Transwarp Travel – NOW please!

The flight from Boston to Pittsburgh is a slender hour and 45. A piffling trip length, eh? It’s all else that simply fries me solid.

Here at home, I can get to the airport in 30 minutes but there’s the two hours which must be allotted for the doffing of shoes and coat, getting frisked and otherwise demeaned (all because one loon once put a bomb in his Keds). Post-flight and down on terra firma in Pittsburgh there’s the car rental to negotiate and the looooong ass drive from the airport south of the city to my father’s town 70+ miles north. It rarely takes less than two hours.
Total trek time? If the angels are with us, a little over six hours

So then, yesterday we left Daddy at noon – this gave us two hours to motor down to the airport with extra time for hitting la gasolinera and returning the rental leviathan. Plenty of time AND, better still, we didn’t fall into rush hour traffic. Possibly a first. Yea us.

There was time to hit the Hudson Newsstand, with their minuscule yet decent selection of paperbacks and hardcovers. I swear, Pittsburgh Airport used to have a real, fair sized bookstore. Ya know, one with whole sections devoted to straight up fiction and non, sci fi wonders, cooking tomes (!!!), current events and even poetry. Where’d this shop go? Was it replaced by sportsball paraphernalia hawkers? Big ticket men’s shoes merchants? Fancy purse retailers? Jewelry sellers? An authentic (‘cept for it being in Pittsburgh not Paris) French pâtisserie?

All those shops are lovely but, what I want in an airport is a decent book and magazine emporium. Still, I found this interesting little jewel:
Lillian Boxfish Takes a Walk by Kathleen Rooney
It’s the last day of 1984, and 85-year-old Lillian Boxfish is about to take a walk.

As she traverses a grittier Manhattan, a city anxious after an attack by a still-at-large subway vigilante, she encounters bartenders, bodega clerks, chauffeurs, security guards, bohemians, criminals, children, parents, and parents-to-be—in surprising moments of generosity and grace. While she strolls, Lillian recalls a long and eventful life that included a brief reign as the highest-paid advertising woman in America—a career cut short by marriage, motherhood, divorce, and a breakdown
.

This made me think of my beloved Aunt Mary Ann. All her adult life, she lived in New York (in Turtle Bay versus Lillian’s Murray Hill). The narrator even sounds like Mary Ann. I want to time travel back to 1953, meet and get to know Mary Ann at 22. A recent college grad, she was strong, independent and just starting out in the big world of NYC book publishing. This book will give me a window into her world.

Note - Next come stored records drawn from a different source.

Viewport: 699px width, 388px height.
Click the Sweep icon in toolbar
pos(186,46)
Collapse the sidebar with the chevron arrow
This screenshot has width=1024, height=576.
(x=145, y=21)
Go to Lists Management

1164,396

Back in flightless bird land…

The journey home was delayed. Now, I expected this given that, as much as I love jetBlue, their afternoon and evening flights routinely run VERY late. That and I saw a tweet from John Scalzi early in the AM – he woke just in time for a storm driven power outage. He lives in Ohio, four hours  west of Pittsburgh – the big bad weather was headed our way.

Joy.

Eventually, just as I was thinking the airline peeps were gonna tell us our flight was doomed and cancelled, the sky boat began taxiing down the runway.

This expedition clocked in at close to ten hours rather than the already too long six. We could've driven from Valhalla to Daddy in less time. Hmmph. What I so definitely NEED is a transwarp beaming device. C'mon science folk – get ON IT!

10 comments:

  1. The last time I was in an airplane I flew out to see my "father" in Buffalo before he shuffled off; started out OK, just the greeter and metal scanner at Portland, but something happened between Portland and Denver, where there and again at St Louis was forced to pull off my boots, snoop through my briefcase, pat down my sport-jacket - clearly a threat, dressed as I am as an adjunct professor at a small college in Eastern Oregon. Found out when I shuffled in to Buffalo that bozo tried to blow up his sneakers while I was in flight. Like four wheel drive, if I have to fly to get there I'm not real sure I want to go there.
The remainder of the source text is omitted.